Carla Castillo, 31, built her house four years ago and she still has another 16 years of payments.Photo: César Arroyo

Families have their own means of resisting what now seems inevitable. They fight this battle every rainy season and the same thing happens in towns such as La Tulita, Tucurrique or Corobicí, Santa Cruz, the president of the Barrio Estocolmo development association, Manuel Ugarte, tells me.
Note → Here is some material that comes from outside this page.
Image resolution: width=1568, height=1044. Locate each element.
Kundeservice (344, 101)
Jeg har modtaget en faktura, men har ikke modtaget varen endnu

Marcial Guido, 40, took his family’s belongings to the roof of the house he rents with the help of his neighbours.Photo: César Arroyo

At night, those who are able to fall asleep are only half asleep, resting with one eye open. If the rain persists, residents such as Anayancy or Jenndy and their families get up in the middle of the night and check the river. If things don’t look good, they know what to do and begin to raise furniture, leave the house and come back several days later to wash everything.

When I ask residents about potential solutions, some of them tell me that a dike needs to be built or the river needs to be dredged, needs that other Guanacaste communities also have. 

Bags of cement remain close to the doors of Manuel Ugarte and his family’s home to prevent water and mud from entering.Photo: César Arroyo

Those who can’t see any solution to the problem can only hope. “I live there, gambling to see if we will be able to leave, because buying a new home now is a dream,” says one woman who buys a lottery ticket every week.